▶ **SHORT TASK**
Could you quote every one of the records below verbatim, line for line?

Source records:
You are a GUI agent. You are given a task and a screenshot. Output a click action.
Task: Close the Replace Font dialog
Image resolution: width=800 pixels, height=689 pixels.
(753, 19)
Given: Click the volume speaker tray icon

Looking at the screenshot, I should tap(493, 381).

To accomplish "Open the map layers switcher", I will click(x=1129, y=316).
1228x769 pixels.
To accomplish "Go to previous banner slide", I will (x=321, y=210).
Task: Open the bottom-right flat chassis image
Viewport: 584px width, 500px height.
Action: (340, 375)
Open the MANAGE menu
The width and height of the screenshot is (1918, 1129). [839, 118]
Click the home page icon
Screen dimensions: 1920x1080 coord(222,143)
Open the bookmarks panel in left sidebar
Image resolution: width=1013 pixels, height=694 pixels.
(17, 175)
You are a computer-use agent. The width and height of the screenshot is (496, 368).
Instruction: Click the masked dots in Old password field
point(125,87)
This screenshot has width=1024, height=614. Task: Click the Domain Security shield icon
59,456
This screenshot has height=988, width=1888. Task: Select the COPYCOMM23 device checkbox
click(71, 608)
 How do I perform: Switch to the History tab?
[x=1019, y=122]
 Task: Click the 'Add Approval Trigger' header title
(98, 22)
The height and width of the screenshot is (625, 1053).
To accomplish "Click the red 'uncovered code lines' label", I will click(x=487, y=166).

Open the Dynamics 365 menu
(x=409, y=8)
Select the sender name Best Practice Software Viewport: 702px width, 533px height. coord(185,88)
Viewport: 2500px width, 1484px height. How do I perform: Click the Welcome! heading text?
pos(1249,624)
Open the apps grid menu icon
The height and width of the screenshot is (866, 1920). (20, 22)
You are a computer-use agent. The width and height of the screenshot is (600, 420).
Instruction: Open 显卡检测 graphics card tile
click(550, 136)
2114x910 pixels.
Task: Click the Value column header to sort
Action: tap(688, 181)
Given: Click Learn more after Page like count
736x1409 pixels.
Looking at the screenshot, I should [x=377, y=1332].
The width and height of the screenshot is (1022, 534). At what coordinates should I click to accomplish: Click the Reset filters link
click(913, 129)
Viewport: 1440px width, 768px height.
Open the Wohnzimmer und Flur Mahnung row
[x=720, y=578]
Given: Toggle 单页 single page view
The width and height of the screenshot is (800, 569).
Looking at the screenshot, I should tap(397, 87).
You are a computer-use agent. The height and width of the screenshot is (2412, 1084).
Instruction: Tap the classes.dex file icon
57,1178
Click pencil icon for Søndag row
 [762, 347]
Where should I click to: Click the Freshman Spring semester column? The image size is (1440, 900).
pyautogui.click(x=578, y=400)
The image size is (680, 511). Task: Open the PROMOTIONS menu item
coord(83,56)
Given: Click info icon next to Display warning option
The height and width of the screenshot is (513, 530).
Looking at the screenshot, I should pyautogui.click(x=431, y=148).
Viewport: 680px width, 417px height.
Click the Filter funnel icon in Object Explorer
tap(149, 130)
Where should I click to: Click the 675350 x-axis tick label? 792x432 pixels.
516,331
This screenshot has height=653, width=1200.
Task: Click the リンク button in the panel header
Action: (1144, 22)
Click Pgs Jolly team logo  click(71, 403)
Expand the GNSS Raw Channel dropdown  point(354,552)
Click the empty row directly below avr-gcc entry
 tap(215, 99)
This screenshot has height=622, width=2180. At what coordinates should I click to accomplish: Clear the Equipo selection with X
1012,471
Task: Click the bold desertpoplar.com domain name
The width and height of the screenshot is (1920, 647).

▶ **ANSWER TO THE PROBLEM**
You are a GUI agent. You are given a task and a screenshot. Output a click action.
Task: Close the Replace Font dialog
Image resolution: width=800 pixels, height=689 pixels.
(753, 19)
Given: Click the volume speaker tray icon

Looking at the screenshot, I should tap(493, 381).

To accomplish "Open the map layers switcher", I will click(x=1129, y=316).
1228x769 pixels.
To accomplish "Go to previous banner slide", I will (x=321, y=210).
Task: Open the bottom-right flat chassis image
Viewport: 584px width, 500px height.
Action: (340, 375)
Open the MANAGE menu
The width and height of the screenshot is (1918, 1129). [839, 118]
Click the home page icon
Screen dimensions: 1920x1080 coord(222,143)
Open the bookmarks panel in left sidebar
Image resolution: width=1013 pixels, height=694 pixels.
(17, 175)
You are a computer-use agent. The width and height of the screenshot is (496, 368).
Instruction: Click the masked dots in Old password field
point(125,87)
This screenshot has width=1024, height=614. Task: Click the Domain Security shield icon
59,456
This screenshot has height=988, width=1888. Task: Select the COPYCOMM23 device checkbox
click(71, 608)
 How do I perform: Switch to the History tab?
[x=1019, y=122]
 Task: Click the 'Add Approval Trigger' header title
(98, 22)
The height and width of the screenshot is (625, 1053).
To accomplish "Click the red 'uncovered code lines' label", I will click(x=487, y=166).

Open the Dynamics 365 menu
(x=409, y=8)
Select the sender name Best Practice Software Viewport: 702px width, 533px height. coord(185,88)
Viewport: 2500px width, 1484px height. How do I perform: Click the Welcome! heading text?
pos(1249,624)
Open the apps grid menu icon
The height and width of the screenshot is (866, 1920). (20, 22)
You are a computer-use agent. The width and height of the screenshot is (600, 420).
Instruction: Open 显卡检测 graphics card tile
click(550, 136)
2114x910 pixels.
Task: Click the Value column header to sort
Action: tap(688, 181)
Given: Click Learn more after Page like count
736x1409 pixels.
Looking at the screenshot, I should [x=377, y=1332].
The width and height of the screenshot is (1022, 534). At what coordinates should I click to accomplish: Click the Reset filters link
click(913, 129)
Viewport: 1440px width, 768px height.
Open the Wohnzimmer und Flur Mahnung row
[x=720, y=578]
Given: Toggle 单页 single page view
The width and height of the screenshot is (800, 569).
Looking at the screenshot, I should tap(397, 87).
You are a computer-use agent. The height and width of the screenshot is (2412, 1084).
Instruction: Tap the classes.dex file icon
57,1178
Click pencil icon for Søndag row
 [762, 347]
Where should I click to: Click the Freshman Spring semester column? The image size is (1440, 900).
pyautogui.click(x=578, y=400)
The image size is (680, 511). Task: Open the PROMOTIONS menu item
coord(83,56)
Given: Click info icon next to Display warning option
The height and width of the screenshot is (513, 530).
Looking at the screenshot, I should pyautogui.click(x=431, y=148).
Viewport: 680px width, 417px height.
Click the Filter funnel icon in Object Explorer
tap(149, 130)
Where should I click to: Click the 675350 x-axis tick label? 792x432 pixels.
516,331
This screenshot has height=653, width=1200.
Task: Click the リンク button in the panel header
Action: (1144, 22)
Click Pgs Jolly team logo  click(71, 403)
Expand the GNSS Raw Channel dropdown  point(354,552)
Click the empty row directly below avr-gcc entry
 tap(215, 99)
This screenshot has height=622, width=2180. At what coordinates should I click to accomplish: Clear the Equipo selection with X
1012,471
Task: Click the bold desertpoplar.com domain name
The width and height of the screenshot is (1920, 647).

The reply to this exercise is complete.